Last year National Coming Out Day was such a proud time for me, but it stirred up a lot of hurt. I couldn’t help but think of all of those beautiful children around the world who can’t come out, or do and lose their families, their friends and even their lives.
The films at the Iris Festival this week, some of which were set in the past or in vastly different cultures across the globe, all hit me as a reminder – that to be gay was illegal in this country so recently and still is in several places across the world. That to be openly LGBTQI+ will give you a community, a proud and vocal one – and I urge you to go to an LGBTQI+ screening some time and hear just how vocal! It’s truly a delight to hear the responses and encouragements. But that in our other communities and families we are often prevented from being ourselves. Churches talk about love, but preach hate. Families fail to understand and blame cultural differences or the generation gap or a rural mindsets! Although this is not about my mother, who has always accepted me, and I know I am so lucky. I know in my case, this was something I did to myself. Yes, it was because of media and society and all that shit, but it was all in my head. I told myself my sexuality was irrelevant as long as I dated men – but finally, this week, a podcast made me realise a few things about that. I’m happier when I’m honest, with everyone else and with myself.
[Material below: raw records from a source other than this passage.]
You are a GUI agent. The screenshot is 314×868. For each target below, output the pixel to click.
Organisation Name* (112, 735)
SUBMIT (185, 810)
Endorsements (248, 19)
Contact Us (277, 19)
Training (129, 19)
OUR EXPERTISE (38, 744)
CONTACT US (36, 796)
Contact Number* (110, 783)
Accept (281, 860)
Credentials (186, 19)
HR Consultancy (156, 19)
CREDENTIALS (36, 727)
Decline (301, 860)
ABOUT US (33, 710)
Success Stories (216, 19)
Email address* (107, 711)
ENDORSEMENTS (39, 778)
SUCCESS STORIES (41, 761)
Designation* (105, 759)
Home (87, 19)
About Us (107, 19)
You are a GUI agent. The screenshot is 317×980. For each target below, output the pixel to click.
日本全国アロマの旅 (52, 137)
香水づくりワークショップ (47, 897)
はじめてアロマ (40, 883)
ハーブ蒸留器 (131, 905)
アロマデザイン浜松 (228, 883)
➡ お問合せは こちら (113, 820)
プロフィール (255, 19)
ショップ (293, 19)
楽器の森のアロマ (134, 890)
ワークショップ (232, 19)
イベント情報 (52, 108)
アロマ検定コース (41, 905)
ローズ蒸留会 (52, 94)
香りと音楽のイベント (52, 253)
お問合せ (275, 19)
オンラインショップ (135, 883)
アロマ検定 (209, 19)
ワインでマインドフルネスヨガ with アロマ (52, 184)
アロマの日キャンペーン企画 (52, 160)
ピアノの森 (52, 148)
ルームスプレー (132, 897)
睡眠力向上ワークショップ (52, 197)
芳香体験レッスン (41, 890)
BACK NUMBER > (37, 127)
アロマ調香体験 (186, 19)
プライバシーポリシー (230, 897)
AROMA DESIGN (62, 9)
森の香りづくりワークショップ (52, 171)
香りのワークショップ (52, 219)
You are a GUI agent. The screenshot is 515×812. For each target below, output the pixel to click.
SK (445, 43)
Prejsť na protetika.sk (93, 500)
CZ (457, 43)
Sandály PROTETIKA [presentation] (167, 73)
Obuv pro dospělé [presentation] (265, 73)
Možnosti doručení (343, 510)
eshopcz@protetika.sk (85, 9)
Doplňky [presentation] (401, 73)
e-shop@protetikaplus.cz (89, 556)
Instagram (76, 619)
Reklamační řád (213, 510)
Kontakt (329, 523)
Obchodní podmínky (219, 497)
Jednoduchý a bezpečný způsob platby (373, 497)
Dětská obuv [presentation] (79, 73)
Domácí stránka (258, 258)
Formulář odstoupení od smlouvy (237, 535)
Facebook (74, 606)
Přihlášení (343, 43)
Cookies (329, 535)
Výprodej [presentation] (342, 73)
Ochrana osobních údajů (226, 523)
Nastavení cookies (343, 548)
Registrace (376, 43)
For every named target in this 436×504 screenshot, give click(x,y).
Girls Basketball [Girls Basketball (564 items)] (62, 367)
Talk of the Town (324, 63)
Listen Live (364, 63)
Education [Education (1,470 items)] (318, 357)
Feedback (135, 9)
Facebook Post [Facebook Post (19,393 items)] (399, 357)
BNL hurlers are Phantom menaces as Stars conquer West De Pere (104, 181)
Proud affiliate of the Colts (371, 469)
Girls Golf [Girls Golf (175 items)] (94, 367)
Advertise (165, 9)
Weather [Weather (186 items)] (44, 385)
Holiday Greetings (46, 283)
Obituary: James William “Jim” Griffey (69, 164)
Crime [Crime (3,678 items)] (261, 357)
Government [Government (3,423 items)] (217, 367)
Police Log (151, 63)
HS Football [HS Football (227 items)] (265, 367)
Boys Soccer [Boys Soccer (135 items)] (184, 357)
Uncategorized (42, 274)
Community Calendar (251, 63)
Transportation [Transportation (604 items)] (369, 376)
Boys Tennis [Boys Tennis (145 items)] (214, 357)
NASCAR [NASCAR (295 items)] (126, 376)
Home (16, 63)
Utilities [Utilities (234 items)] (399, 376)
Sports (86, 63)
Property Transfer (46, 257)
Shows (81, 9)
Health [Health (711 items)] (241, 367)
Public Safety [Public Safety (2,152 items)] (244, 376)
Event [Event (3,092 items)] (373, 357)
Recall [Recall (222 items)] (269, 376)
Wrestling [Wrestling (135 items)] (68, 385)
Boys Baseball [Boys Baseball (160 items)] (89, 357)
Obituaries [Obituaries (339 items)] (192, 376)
Hardly any of the films at Iris tackled coming out stories, but many of them contained violence and castigation, people shunned from their families, their religion of all things, their locale. In some cases the worst a characters faced was heartbreak – but it all seems so unnecessary, so avoidable. Why should our hearts be broken?
Many of the films tackled masculinity and the aggressive shame surrounding homosexuality, which is so ridiculous. Why wouldn’t you prefer someone of the same sex – you have so much in common! [NB Come on, lesbian filmmakers, more please!]
Whether it was Xhosa men in South Africa or the tensions for women in modern Palestine – or even sheep shearers in my home county of rural Herefordshire – it’s distressing and disturbing to see people being torn apart because of something so real, so human, so natural. It makes no sense to me that this is how anyone feels about love.
One of the few good things I took away from my time at the Convent was, ironically, a bible passage. It’s the best one. It describes love and although I don’t love any god, I love love and I’m so desperate to love humanity. Please listen to the podcast, watch some of the Iris films, think about the real humans who are still suffering because of love and think about how little sense that makes.
Only the worst things happen when we’re not allowed to love each other. Only the best things happen when we are.